Una frase che, riportata sui social, ha immediatamente scatenato reazioni indignate. Il cittadino che ha lanciato l’allarme si è chiesto come possa essere richiesto a un comune passante di avvicinarsi a una persona sconosciuta, potenzialmente in stato di alterazione o addirittura armata. «E lo devo fare io? E se fosse ubriaco e magari con un coltello?» ha scritto, sottolineando di avere la registrazione della chiamata.
Alla denuncia si è aggiunto il commento amaro di un altro utente, che ha spostato l’attenzione sul comportamento dei presenti: «Avvicinarsi per capire se riposa o sta male sarebbe di un’umanità disarmante. Troppo. Meglio fare una foto e postarla su Facebook. Questo, oggi, risulta quanto di più umano si possa concepire. Meritiamo l’estinzione».
Parole dure, che riflettono un malessere diffuso: da un lato la percezione di risposte istituzionali non sempre all’altezza, dall’altro la sensazione che la reazione dei cittadini oscilli tra paura, impotenza e un crescente ricorso ai social come unico strumento di denuncia.

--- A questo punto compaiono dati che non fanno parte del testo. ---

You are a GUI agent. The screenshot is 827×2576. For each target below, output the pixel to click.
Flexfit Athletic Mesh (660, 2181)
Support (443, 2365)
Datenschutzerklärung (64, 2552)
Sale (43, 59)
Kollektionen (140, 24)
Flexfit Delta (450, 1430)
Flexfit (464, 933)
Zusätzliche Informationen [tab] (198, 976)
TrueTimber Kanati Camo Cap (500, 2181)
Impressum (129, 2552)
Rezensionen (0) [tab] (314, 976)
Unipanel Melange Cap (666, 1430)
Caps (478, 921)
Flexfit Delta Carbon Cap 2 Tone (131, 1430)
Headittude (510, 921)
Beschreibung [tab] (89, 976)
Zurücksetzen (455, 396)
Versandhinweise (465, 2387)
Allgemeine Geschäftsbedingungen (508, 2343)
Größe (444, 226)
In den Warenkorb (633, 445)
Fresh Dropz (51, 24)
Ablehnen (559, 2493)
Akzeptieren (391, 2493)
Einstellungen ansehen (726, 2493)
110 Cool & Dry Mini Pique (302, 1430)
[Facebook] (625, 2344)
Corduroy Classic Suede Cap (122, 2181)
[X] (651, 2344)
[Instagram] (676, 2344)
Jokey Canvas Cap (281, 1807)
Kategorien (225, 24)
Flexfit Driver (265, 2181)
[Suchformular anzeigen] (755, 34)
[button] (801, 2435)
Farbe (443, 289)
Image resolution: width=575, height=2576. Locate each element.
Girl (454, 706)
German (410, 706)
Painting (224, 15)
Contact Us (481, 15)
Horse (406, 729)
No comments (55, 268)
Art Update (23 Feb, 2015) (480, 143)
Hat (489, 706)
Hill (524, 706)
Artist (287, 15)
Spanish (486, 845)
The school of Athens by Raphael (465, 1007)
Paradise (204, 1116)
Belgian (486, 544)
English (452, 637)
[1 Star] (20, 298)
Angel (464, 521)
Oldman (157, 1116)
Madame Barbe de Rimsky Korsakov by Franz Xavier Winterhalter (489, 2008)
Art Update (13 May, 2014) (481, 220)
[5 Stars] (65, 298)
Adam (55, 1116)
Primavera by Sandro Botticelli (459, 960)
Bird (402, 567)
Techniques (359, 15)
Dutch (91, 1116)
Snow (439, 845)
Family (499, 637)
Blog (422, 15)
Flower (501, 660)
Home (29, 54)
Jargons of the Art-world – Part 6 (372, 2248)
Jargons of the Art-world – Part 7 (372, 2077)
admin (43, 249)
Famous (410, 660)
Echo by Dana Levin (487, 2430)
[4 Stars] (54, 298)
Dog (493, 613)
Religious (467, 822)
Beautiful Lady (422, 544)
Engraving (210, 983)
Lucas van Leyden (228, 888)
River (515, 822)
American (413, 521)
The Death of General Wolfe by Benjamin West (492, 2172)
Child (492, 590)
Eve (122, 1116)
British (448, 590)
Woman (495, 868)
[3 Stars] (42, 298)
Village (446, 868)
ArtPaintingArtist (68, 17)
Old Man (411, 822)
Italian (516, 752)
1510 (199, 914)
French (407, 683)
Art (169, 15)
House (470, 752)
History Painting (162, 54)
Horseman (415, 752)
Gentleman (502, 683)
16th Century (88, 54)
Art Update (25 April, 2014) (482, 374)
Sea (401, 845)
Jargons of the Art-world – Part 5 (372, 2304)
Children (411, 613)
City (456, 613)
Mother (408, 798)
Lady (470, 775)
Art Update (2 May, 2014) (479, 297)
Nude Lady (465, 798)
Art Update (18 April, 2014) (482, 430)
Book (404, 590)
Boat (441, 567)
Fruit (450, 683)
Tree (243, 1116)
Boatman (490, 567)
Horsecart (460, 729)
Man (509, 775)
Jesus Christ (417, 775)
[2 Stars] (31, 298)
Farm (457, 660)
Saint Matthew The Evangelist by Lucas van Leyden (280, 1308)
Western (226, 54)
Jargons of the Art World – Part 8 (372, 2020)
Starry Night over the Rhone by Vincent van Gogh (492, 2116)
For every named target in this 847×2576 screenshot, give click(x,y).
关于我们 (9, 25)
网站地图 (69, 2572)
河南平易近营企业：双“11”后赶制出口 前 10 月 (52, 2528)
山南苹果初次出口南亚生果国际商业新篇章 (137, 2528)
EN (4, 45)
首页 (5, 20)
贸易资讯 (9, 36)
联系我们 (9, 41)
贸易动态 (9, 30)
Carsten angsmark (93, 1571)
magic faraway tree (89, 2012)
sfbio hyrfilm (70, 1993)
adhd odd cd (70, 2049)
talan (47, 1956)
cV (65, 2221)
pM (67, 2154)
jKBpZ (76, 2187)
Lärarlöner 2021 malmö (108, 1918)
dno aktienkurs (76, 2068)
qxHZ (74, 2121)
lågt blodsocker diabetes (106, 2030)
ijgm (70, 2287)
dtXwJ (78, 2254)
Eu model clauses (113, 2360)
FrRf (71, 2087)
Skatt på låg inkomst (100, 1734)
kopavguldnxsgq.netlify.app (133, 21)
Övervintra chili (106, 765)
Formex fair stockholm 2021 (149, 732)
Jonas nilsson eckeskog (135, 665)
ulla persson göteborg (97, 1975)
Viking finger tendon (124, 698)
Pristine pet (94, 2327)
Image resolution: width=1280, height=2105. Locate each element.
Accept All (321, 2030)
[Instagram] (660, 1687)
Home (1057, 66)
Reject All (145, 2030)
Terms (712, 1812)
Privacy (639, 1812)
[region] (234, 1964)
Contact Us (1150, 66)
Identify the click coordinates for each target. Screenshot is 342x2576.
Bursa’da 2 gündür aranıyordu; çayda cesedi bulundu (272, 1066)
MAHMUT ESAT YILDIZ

L’episodio riporta al centro il tema della sicurezza urbana e della gestione delle emergenze, soprattutto in aree molto frequentate come il centro storico. Resta da chiarire la dinamica esatta dei fatti e se siano stati effettuati successivi interventi da parte delle forze dell’ordine o dei sanitari.
Intanto, la discussione continua a crescere online, segno che la città avverte il bisogno di risposte chiare e di un clima di maggiore fiducia reciproca tra istituzioni e cittadini.